We sought to detail differences in CBC with differential in patients with COVID-19 presenting to emergency departments (EDs) affiliated with the University of Washington in Seattle, one of the first metropolitan areas in the United States to encounter SARS-CoV-2 and having one of the first laboratories to receive emergency use authorization from the United States Food and Drug Administration for diagnostic SARS-CoV-2 RT-PCR testing (March 1, 2020). Our data reflect an early time point in the course of the pandemic in the United States, during which differences in treatment approaches between COVID-19 patients is likely to be limited. Importantly, we offer comparison to patients without COVID-19 stratified by clinical course, which captures the diversity of individuals presenting to EDs in the United States.

This study was approved by the University of Washington Human Subjects Division Institutional Review Board (STUDY00009972) and was limited to adult patients (≥18 years old) who received a SARS-CoV-2 RT-PCR test at one of the University of Washington hospitals in Seattle, before April 13, 2020, the date on which routine screening for COVID-19 was enacted at our institution. Patients were stratified by SARS-CoV-2 status, mortality, and sending location of laboratory results ❚Figure 1❚. Patients with results originating from an ED location only were assigned to the ED clinical course. Patients with results from an ED location and an inpatient location (but not ICU) were assigned to the admitted clinical course. Finally, patients with results from an ED location and an ICU location at any point during their admission were assigned to the critical clinical course. Results from patients in locations with ICU, intensive, or critical in the location name were classified as ICU. Results from patients in a special care unit at one of the local hospitals were also classified as originating from an ICU. To better capture early laboratory alterations associated with illness severity that could be used to stratify those at increased risk of poor outcome, patients who died within 15 days of their last SARS-CoV-2 test were put in their respective critical group; this added 20 patients to the critical COVID-19-negative group and 18 patients to the critical COVID-19-positive group, respectively. Two patients with COVID-19 and 35 patients without COVID-19 died outside of the 15-day window from their last COVID-19 test and were not included in the analysis.

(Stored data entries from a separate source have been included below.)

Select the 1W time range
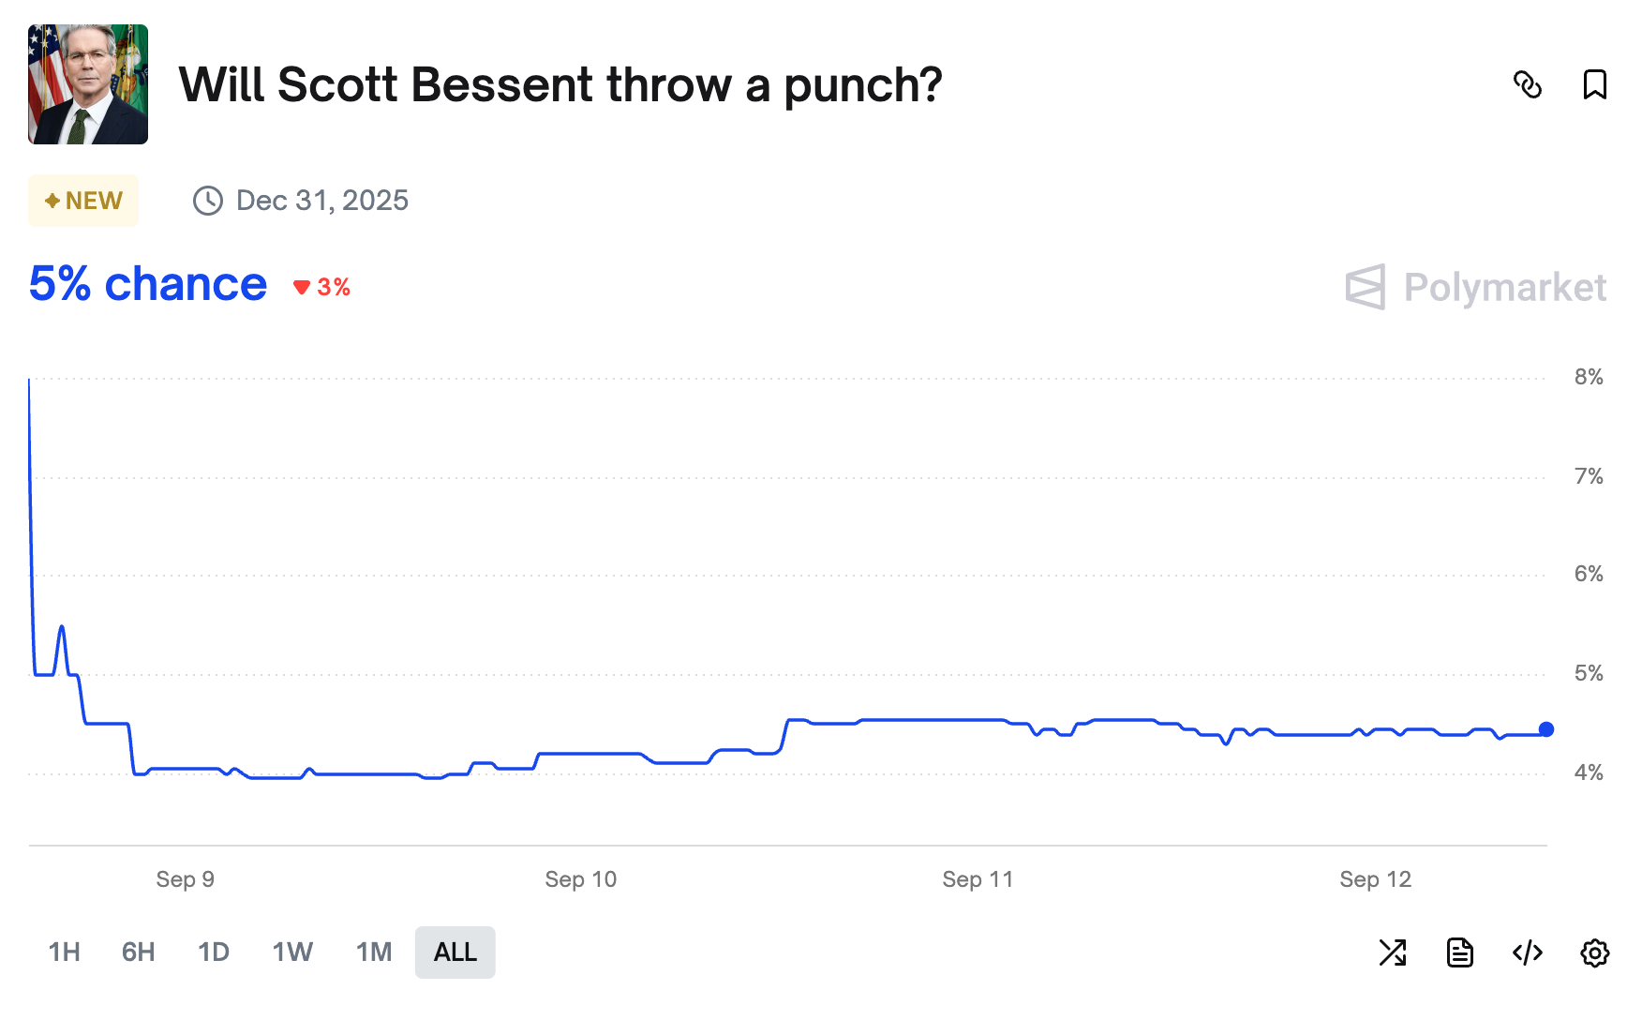1642x1020 pixels. [292, 953]
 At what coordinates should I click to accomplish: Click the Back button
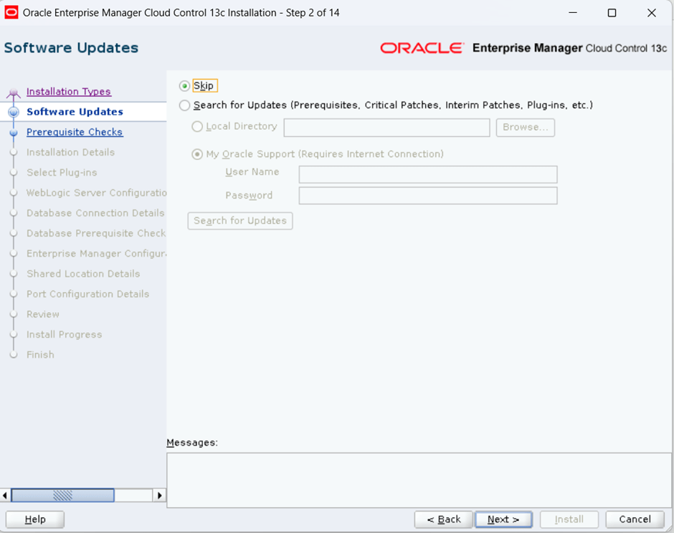coord(444,519)
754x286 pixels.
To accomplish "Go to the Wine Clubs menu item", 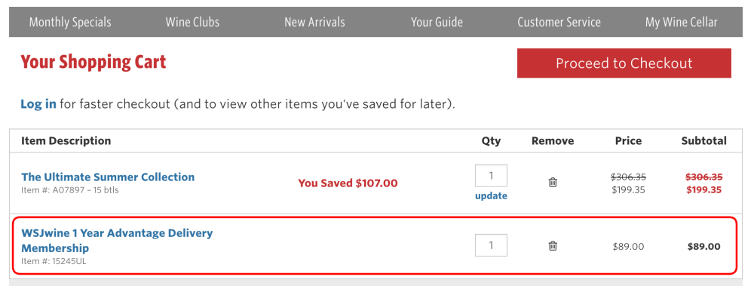I will point(192,22).
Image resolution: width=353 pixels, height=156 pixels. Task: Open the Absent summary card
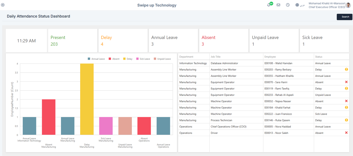(223, 41)
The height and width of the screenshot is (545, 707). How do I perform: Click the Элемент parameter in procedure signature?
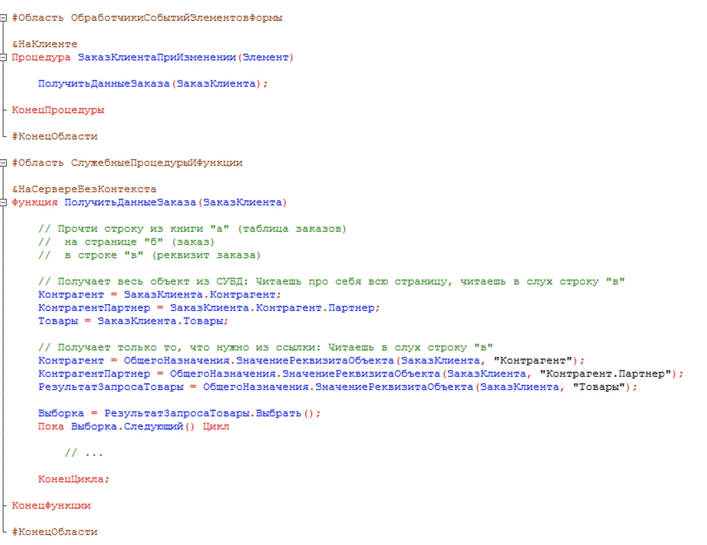tap(265, 57)
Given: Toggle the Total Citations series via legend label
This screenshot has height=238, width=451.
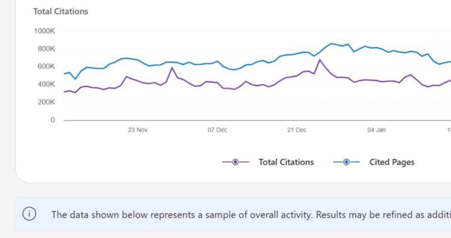Looking at the screenshot, I should pos(286,162).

Patients with laboratory values originating from locations or wards of the University of Washington's affiliated cancer center were excluded due to the high prevalence of patients with leukemia and lymphoma. Similarly, patients from locations including the word oncology were excluded. Select laboratory results were extracted from the Department of Laboratory Medicine and Pathology's data warehouse for 1 week following each SARS-CoV-2 PCR test. Demographics, International Classification of Diseases-Tenth Revision (ICD-10) diagnostic codes, and mortality data were pulled from the health care system's shared electronic data warehouse. No values outside of an assay's reportable range were included and all values were exact (no greater or less than results). Results were organized and analyzed using RStudio version 1.2.1335.

For most laboratory tests, such as CBC, we defined the presentation value as the first test sent from an ED location for each patient (or as the first value identified within 1 day of the patient's first set of tests). For some markers, we also evaluated the highest documented (maximum) and lowest documented (minimum) values, in addition to the presentation levels. Continuous variables were tested for normality using the D'Agostino-Pearson omnibus normality test. Due to the frequency of nonparametric distributions in the selected laboratory values, the Mann-Whitney U test and Kruskal-Wallis test were used for continuous variables. Fisher exact test was used in comparison of categorical variables. For pairwise comparisons, the Wilcoxon signed rank test was used. We set the significance level (α) at P = .05. Statistical analysis was performed using GraphPad Prism8.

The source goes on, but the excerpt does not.